THE PROBLEM> Every line with the string "Slot" must be copied from the entries below.

Recorded data>

============================================================

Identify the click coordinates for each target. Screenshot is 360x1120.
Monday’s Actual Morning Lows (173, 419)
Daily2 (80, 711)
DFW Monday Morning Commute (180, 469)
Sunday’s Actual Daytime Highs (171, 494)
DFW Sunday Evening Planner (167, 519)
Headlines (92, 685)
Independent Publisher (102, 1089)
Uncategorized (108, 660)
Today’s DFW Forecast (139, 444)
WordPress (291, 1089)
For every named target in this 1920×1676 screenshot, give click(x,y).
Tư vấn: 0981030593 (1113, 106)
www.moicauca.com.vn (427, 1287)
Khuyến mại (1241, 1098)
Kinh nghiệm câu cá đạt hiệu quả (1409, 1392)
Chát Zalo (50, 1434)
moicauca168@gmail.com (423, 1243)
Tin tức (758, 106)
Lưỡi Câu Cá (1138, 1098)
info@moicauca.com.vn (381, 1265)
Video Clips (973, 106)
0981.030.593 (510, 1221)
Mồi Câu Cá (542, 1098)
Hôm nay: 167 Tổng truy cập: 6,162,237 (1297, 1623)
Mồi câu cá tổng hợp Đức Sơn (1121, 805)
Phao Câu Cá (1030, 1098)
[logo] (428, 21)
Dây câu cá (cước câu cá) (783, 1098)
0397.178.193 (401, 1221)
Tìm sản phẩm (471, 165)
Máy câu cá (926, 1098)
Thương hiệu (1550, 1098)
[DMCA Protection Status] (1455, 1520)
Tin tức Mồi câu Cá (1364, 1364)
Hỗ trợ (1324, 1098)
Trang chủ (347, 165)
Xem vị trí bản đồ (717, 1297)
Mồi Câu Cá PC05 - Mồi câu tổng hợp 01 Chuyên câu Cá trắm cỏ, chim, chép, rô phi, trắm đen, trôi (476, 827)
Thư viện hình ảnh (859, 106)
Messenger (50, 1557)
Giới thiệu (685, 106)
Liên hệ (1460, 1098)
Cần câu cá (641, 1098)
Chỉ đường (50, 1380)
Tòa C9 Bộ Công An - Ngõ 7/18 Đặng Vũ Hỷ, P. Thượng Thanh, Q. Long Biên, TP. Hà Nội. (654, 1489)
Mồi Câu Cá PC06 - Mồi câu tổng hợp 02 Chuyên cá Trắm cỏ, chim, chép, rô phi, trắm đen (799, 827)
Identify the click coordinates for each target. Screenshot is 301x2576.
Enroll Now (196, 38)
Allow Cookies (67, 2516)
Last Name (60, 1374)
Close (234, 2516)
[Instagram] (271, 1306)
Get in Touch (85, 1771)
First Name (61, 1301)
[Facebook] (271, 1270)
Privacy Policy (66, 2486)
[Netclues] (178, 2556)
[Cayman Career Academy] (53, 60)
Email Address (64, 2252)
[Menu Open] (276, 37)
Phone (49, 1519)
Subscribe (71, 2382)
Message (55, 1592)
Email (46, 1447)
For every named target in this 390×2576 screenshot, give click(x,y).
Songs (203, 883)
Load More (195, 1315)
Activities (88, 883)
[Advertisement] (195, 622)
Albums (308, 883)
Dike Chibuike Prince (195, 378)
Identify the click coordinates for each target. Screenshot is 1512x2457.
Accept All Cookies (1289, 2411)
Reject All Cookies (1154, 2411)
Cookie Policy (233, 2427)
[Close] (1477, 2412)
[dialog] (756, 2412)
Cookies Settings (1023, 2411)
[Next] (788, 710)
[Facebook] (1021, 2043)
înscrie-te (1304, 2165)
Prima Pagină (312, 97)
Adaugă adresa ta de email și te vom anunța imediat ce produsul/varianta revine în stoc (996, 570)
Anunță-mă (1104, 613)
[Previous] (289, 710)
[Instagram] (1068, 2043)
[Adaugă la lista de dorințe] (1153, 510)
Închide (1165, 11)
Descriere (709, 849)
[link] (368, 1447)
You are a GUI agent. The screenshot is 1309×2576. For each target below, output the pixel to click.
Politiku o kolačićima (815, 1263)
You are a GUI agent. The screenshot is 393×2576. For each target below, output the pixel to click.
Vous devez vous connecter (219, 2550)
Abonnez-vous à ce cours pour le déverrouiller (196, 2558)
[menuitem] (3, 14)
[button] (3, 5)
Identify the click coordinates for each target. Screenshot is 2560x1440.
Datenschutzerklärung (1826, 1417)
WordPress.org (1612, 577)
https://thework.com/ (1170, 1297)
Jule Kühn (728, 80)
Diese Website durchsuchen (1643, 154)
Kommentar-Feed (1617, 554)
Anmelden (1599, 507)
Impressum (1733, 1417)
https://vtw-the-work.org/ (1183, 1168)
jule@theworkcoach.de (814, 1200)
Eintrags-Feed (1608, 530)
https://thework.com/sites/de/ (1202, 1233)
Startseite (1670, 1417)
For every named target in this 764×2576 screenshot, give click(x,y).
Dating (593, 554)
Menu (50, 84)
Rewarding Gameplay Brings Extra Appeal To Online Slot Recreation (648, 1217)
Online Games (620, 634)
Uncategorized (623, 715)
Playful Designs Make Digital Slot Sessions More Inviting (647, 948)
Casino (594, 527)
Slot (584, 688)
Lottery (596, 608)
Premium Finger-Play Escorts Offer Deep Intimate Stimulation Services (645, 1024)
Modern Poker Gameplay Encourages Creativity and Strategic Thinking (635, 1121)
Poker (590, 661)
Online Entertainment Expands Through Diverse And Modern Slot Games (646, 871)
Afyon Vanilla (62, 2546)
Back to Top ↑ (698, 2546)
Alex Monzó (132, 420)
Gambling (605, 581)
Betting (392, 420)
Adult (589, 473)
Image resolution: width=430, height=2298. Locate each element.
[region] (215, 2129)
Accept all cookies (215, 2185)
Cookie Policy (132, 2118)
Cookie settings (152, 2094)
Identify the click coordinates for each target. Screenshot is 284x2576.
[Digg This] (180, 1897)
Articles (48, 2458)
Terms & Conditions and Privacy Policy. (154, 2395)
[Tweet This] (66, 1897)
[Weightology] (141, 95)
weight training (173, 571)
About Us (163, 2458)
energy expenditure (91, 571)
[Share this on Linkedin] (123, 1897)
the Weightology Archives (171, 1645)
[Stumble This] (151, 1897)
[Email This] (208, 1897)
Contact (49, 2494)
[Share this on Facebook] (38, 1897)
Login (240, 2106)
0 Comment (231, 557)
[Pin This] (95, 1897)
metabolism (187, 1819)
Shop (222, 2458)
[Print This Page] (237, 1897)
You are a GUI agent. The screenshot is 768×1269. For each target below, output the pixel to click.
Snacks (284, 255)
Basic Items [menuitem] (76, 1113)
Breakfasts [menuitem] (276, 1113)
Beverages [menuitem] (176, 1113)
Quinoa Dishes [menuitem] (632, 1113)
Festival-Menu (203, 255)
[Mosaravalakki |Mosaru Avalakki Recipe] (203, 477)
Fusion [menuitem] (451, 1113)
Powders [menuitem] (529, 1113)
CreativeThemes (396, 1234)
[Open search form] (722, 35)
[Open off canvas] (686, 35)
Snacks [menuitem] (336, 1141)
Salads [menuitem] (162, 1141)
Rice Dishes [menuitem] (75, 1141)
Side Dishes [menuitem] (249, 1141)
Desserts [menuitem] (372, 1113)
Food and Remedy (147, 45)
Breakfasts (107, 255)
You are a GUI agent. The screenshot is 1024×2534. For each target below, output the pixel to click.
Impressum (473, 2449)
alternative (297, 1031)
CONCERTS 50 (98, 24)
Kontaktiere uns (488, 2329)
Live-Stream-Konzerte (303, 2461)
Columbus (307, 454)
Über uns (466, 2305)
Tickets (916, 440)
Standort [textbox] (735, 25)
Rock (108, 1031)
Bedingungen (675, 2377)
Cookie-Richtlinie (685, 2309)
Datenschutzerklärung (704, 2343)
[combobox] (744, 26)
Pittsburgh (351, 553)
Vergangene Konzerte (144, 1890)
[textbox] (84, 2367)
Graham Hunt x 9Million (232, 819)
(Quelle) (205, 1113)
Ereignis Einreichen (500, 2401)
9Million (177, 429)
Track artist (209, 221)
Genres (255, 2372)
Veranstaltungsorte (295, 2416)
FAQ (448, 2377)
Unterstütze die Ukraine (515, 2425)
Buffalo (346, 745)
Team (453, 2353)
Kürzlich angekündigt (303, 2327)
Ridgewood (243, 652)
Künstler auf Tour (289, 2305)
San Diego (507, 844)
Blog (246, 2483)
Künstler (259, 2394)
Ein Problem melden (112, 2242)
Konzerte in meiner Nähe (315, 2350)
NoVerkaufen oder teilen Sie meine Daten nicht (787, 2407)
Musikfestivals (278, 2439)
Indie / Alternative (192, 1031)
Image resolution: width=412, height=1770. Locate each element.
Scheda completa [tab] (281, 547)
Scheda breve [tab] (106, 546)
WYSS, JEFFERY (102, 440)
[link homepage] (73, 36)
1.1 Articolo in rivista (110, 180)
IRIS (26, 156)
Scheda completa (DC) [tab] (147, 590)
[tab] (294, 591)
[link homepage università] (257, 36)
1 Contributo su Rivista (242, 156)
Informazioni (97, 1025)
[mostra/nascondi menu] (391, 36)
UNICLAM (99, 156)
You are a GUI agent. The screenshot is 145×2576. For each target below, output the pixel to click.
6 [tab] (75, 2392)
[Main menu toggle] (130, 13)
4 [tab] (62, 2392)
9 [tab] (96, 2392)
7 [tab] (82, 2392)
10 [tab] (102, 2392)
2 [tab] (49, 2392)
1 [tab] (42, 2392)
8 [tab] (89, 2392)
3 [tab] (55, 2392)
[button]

============================================================

YOUR SOLUTION>
Rewarding Gameplay Brings Extra Appeal To Online Slot Recreation (648, 1217)
Playful Designs Make Digital Slot Sessions More Inviting (647, 948)
Slot (584, 688)
Online Entertainment Expands Through Diverse And Modern Slot Games (646, 871)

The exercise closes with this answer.